[Stored data entries]
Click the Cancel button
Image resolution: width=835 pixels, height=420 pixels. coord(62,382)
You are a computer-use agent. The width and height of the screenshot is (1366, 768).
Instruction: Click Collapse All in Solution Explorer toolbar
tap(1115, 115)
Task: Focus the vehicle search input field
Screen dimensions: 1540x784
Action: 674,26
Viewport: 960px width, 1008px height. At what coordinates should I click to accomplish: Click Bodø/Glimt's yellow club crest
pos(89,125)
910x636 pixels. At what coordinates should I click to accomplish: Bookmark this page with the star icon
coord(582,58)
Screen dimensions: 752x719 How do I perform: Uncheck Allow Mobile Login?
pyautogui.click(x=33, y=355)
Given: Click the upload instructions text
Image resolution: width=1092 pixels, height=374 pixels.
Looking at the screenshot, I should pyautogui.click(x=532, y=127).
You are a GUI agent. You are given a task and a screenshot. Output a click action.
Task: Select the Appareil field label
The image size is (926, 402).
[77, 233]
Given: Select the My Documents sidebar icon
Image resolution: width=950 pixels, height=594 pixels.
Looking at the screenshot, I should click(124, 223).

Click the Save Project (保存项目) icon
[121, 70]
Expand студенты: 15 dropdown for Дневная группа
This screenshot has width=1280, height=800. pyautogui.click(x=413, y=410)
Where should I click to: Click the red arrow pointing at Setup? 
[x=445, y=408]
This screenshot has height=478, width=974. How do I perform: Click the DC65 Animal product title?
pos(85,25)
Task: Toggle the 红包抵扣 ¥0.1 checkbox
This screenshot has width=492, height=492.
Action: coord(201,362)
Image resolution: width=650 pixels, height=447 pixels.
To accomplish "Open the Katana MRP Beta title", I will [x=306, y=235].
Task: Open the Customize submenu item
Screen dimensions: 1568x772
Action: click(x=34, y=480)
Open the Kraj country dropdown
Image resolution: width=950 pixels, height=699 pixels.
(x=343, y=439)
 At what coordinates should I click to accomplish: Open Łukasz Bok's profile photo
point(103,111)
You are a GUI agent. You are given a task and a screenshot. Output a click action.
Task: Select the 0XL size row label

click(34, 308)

→ **What you are asked to do**
All of the entries above must be quoted exactly.

→ **Completed exercise**
Click the Cancel button
Image resolution: width=835 pixels, height=420 pixels. coord(62,382)
You are a computer-use agent. The width and height of the screenshot is (1366, 768).
Instruction: Click Collapse All in Solution Explorer toolbar
tap(1115, 115)
Task: Focus the vehicle search input field
Screen dimensions: 1540x784
Action: 674,26
Viewport: 960px width, 1008px height. At what coordinates should I click to accomplish: Click Bodø/Glimt's yellow club crest
pos(89,125)
910x636 pixels. At what coordinates should I click to accomplish: Bookmark this page with the star icon
coord(582,58)
Screen dimensions: 752x719 How do I perform: Uncheck Allow Mobile Login?
pyautogui.click(x=33, y=355)
Given: Click the upload instructions text
Image resolution: width=1092 pixels, height=374 pixels.
Looking at the screenshot, I should pyautogui.click(x=532, y=127).
You are a GUI agent. You are given a task and a screenshot. Output a click action.
Task: Select the Appareil field label
The image size is (926, 402).
[77, 233]
Given: Select the My Documents sidebar icon
Image resolution: width=950 pixels, height=594 pixels.
Looking at the screenshot, I should click(124, 223).

Click the Save Project (保存项目) icon
[121, 70]
Expand студенты: 15 dropdown for Дневная группа
This screenshot has width=1280, height=800. pyautogui.click(x=413, y=410)
Where should I click to: Click the red arrow pointing at Setup? 
[x=445, y=408]
This screenshot has height=478, width=974. How do I perform: Click the DC65 Animal product title?
pos(85,25)
Task: Toggle the 红包抵扣 ¥0.1 checkbox
This screenshot has width=492, height=492.
Action: coord(201,362)
Image resolution: width=650 pixels, height=447 pixels.
To accomplish "Open the Katana MRP Beta title", I will [x=306, y=235].
Task: Open the Customize submenu item
Screen dimensions: 1568x772
Action: click(x=34, y=480)
Open the Kraj country dropdown
Image resolution: width=950 pixels, height=699 pixels.
(x=343, y=439)
 At what coordinates should I click to accomplish: Open Łukasz Bok's profile photo
point(103,111)
You are a GUI agent. You are given a task and a screenshot. Output a click action.
Task: Select the 0XL size row label

click(34, 308)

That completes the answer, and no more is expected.